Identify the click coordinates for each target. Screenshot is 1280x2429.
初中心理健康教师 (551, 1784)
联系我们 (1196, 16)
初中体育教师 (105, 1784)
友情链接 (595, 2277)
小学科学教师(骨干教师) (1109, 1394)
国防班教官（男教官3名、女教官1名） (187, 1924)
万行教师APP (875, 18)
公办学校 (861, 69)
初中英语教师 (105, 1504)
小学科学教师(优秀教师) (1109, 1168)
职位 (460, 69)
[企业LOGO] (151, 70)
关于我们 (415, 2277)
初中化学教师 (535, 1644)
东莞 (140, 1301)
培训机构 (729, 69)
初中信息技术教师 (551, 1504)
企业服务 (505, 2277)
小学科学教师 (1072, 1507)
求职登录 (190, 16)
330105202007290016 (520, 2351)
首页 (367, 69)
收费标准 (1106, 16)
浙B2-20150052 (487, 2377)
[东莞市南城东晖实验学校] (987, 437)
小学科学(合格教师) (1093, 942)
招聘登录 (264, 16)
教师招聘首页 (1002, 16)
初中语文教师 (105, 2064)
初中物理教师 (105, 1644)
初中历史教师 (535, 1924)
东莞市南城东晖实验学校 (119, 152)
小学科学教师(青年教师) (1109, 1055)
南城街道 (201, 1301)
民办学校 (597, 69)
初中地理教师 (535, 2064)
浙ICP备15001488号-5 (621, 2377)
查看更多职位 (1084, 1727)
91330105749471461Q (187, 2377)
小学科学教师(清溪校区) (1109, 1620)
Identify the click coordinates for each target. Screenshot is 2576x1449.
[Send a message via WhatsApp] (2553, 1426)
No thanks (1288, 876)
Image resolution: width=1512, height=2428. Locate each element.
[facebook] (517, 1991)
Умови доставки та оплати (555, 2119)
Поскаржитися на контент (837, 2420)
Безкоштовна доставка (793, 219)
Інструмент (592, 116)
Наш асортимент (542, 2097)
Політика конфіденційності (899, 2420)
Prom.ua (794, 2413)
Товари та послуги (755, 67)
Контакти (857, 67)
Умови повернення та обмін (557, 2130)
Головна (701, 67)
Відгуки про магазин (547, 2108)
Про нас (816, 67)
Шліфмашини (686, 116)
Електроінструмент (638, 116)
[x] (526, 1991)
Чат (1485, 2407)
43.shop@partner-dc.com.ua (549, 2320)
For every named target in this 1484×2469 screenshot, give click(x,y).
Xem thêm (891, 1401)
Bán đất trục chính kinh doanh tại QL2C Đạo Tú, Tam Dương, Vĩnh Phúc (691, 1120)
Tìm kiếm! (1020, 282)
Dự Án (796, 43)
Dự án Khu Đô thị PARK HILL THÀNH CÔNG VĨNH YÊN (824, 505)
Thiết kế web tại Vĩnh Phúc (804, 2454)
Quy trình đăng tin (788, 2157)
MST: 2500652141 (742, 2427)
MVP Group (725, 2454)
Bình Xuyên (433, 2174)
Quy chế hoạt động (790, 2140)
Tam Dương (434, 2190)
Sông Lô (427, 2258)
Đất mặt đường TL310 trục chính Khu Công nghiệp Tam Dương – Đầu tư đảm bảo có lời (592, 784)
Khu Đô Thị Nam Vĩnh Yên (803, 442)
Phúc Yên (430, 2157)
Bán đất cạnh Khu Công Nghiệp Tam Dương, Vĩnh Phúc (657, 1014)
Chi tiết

· · ·

— THE TASK —
Determine how many lines in the records contain "Identify", and reply with the number only.

— WRITTEN ANSWER —
2